Nous sommes en 1957 à Alger et Djamila Bouhired, résistante, poseuse de bombes, membre du FLN, est à la barre des accusés. Après avoir été torturée, elle est ici jugée par le tribunal militaire du régime colonial français pour « terrorisme ». Le juge demande le silence, il va rendre son verdict, la sentence tombe, Djamila Bouhired est condamnée à mort. Contre toute attente, Djamila Bouhired éclate de rire. Et ce n’est pas un petit rire nerveux et gêné. Son rire explose littéralement dans la face des magistrats effarés. Alors que l’Empire français, vêtu de sa robe noire la plus solennelle et la plus intimidante, vient de la condamner à mort, cette sale petite indigène ose se fendre la poire.

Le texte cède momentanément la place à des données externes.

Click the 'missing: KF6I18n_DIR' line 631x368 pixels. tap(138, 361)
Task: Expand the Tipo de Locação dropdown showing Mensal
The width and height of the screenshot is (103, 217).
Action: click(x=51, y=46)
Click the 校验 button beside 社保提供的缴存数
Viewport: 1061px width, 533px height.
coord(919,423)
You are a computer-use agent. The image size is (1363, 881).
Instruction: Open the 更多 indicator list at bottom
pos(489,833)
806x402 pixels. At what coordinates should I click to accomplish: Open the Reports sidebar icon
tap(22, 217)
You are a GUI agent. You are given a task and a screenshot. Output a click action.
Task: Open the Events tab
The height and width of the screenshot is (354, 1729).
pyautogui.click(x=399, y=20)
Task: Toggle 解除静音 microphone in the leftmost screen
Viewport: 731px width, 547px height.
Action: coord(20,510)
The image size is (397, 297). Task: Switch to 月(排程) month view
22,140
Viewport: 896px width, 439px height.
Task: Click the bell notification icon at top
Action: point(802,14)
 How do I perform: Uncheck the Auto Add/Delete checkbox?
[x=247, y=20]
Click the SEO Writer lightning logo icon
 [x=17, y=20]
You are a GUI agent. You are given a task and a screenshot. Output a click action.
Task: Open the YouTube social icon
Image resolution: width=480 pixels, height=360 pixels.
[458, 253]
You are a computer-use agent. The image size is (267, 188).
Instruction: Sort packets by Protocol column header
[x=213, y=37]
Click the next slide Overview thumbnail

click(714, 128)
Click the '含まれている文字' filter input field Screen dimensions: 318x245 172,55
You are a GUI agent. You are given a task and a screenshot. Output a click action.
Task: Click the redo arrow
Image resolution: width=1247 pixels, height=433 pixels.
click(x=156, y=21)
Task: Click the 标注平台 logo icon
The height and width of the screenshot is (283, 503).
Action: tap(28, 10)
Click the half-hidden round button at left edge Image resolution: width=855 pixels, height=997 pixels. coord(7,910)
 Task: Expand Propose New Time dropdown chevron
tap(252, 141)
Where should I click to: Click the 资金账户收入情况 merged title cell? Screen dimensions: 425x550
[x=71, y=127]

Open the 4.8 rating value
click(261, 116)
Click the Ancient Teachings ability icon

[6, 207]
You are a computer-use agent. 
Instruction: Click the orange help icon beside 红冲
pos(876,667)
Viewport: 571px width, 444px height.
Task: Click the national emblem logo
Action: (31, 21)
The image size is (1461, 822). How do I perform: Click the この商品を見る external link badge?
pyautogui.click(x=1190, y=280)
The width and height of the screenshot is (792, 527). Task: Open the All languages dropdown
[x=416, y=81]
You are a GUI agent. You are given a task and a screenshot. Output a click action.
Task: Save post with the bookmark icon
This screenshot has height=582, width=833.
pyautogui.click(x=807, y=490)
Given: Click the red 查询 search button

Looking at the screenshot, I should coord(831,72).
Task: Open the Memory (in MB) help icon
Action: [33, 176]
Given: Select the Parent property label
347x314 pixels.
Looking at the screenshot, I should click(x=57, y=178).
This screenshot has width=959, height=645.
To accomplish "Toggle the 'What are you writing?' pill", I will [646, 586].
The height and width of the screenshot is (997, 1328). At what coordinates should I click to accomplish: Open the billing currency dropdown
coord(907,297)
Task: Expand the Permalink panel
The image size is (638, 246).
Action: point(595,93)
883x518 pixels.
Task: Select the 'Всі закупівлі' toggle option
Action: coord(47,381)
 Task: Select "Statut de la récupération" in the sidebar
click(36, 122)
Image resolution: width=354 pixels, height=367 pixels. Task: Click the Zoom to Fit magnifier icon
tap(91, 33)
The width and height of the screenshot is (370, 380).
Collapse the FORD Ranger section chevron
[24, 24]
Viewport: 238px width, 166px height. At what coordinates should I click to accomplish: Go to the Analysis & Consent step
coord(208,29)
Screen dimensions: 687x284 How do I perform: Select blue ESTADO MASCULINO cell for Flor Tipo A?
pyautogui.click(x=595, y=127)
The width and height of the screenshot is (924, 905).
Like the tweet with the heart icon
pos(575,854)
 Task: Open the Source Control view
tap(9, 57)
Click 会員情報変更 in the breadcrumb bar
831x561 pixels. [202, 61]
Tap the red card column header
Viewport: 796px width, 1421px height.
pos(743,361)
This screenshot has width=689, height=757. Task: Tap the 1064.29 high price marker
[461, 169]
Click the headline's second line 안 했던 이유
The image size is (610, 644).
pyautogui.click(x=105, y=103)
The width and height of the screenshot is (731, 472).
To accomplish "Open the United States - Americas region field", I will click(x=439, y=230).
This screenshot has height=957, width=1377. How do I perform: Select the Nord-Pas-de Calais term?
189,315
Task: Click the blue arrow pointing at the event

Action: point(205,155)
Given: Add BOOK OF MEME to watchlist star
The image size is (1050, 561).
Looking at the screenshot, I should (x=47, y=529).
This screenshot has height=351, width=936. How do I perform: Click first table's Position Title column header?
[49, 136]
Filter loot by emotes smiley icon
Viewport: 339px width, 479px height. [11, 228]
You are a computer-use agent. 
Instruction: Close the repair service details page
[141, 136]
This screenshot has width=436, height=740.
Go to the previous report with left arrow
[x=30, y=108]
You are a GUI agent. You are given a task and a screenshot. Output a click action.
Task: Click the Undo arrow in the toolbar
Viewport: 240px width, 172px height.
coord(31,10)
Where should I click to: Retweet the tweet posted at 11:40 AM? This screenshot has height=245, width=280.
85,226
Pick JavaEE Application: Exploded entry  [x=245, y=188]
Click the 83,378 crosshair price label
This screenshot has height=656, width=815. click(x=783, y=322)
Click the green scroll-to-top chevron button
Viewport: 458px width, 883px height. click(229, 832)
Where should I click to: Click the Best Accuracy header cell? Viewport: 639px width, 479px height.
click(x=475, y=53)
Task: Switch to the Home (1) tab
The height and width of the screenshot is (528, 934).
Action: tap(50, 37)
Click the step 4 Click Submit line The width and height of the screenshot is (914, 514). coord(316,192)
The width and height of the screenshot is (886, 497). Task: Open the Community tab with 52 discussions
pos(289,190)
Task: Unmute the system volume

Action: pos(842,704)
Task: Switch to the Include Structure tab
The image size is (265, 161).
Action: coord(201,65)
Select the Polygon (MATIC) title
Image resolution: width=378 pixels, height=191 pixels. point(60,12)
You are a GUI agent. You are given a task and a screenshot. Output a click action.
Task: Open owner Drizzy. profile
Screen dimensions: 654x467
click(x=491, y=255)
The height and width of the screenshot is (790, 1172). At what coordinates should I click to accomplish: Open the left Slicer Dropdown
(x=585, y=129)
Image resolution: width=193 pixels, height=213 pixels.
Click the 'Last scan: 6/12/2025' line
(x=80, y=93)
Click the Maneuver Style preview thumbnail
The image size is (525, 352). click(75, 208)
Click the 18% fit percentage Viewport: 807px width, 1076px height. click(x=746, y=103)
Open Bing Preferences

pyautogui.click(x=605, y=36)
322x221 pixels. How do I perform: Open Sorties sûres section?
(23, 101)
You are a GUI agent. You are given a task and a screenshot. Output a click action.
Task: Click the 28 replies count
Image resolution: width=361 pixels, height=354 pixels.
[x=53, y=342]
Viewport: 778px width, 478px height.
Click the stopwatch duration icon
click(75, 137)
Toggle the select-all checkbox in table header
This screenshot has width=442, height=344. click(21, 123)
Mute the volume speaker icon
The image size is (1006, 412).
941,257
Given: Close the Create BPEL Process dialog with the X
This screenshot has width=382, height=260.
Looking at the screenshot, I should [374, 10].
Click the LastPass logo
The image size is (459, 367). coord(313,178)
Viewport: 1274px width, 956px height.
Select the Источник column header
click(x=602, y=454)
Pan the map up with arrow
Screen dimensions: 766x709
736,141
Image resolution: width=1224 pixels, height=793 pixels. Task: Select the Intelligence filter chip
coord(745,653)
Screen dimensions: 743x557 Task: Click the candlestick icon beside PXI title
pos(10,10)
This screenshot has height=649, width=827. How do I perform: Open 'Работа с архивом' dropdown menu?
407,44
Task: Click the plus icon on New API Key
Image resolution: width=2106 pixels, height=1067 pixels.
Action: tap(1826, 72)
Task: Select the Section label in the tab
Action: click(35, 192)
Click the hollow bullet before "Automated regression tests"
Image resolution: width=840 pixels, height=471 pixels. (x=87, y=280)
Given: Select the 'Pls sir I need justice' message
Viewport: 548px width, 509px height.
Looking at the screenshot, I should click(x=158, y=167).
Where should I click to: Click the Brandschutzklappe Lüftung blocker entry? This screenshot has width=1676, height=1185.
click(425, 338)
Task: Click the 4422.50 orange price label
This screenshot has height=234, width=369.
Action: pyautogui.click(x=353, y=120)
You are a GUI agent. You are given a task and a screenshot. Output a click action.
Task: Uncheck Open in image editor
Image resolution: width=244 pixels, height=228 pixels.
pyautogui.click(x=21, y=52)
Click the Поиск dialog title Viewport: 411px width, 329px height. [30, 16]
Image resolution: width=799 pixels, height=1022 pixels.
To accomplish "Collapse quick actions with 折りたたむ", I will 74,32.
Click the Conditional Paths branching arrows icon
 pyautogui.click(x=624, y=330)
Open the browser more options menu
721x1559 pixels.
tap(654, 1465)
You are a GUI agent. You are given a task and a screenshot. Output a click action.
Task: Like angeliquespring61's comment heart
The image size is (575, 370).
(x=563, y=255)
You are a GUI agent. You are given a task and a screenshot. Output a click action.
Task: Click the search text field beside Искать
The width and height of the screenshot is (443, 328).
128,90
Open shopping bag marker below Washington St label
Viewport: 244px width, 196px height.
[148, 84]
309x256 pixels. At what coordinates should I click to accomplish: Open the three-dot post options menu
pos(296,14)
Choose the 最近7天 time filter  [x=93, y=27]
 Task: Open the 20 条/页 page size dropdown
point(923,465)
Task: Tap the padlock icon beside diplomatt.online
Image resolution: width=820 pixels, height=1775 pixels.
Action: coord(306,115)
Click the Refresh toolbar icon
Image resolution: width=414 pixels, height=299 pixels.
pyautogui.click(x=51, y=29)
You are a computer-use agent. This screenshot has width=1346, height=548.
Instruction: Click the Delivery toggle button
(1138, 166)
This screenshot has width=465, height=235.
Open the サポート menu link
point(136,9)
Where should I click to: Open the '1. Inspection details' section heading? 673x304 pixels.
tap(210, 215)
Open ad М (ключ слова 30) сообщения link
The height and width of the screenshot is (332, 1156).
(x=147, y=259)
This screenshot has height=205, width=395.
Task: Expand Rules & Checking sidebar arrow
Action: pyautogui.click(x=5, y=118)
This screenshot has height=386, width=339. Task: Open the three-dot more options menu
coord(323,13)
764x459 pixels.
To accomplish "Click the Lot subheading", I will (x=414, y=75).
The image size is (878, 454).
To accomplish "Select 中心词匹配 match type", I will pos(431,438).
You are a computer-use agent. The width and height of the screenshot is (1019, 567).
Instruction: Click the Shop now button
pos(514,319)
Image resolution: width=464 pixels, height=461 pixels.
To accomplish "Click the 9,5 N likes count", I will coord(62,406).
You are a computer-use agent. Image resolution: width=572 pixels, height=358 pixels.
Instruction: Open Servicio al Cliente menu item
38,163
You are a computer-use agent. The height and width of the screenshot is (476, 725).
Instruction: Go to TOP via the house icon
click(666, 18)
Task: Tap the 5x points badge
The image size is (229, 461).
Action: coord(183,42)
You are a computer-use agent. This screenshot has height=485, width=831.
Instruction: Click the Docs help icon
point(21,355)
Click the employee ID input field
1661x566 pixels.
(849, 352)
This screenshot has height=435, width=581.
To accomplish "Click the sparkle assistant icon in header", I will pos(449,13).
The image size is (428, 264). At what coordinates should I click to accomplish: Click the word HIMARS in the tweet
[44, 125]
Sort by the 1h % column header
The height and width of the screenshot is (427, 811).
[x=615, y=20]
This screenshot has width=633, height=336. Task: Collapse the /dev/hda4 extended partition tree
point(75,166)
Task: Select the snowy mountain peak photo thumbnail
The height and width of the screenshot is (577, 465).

« Mais l’heure est grave, mademoiselle ! », s’égosille le juge dont la voix est couverte par le rire frondeur. Non l’heure n’est pas grave, semble-t-elle lui rire, tu ne juges rien du tout petit-français, tu ne condamnes rien du tout, tu peux me tuer si ça te chante, tu ne tueras pas la résistance du peuple algérien, ni celle de tous les peuples que tu opprimes. Ta fin est proche petit-français, la libération de l’Algérie, de l’Afrique et de tous les pays que tu as colonisés est inéluctable.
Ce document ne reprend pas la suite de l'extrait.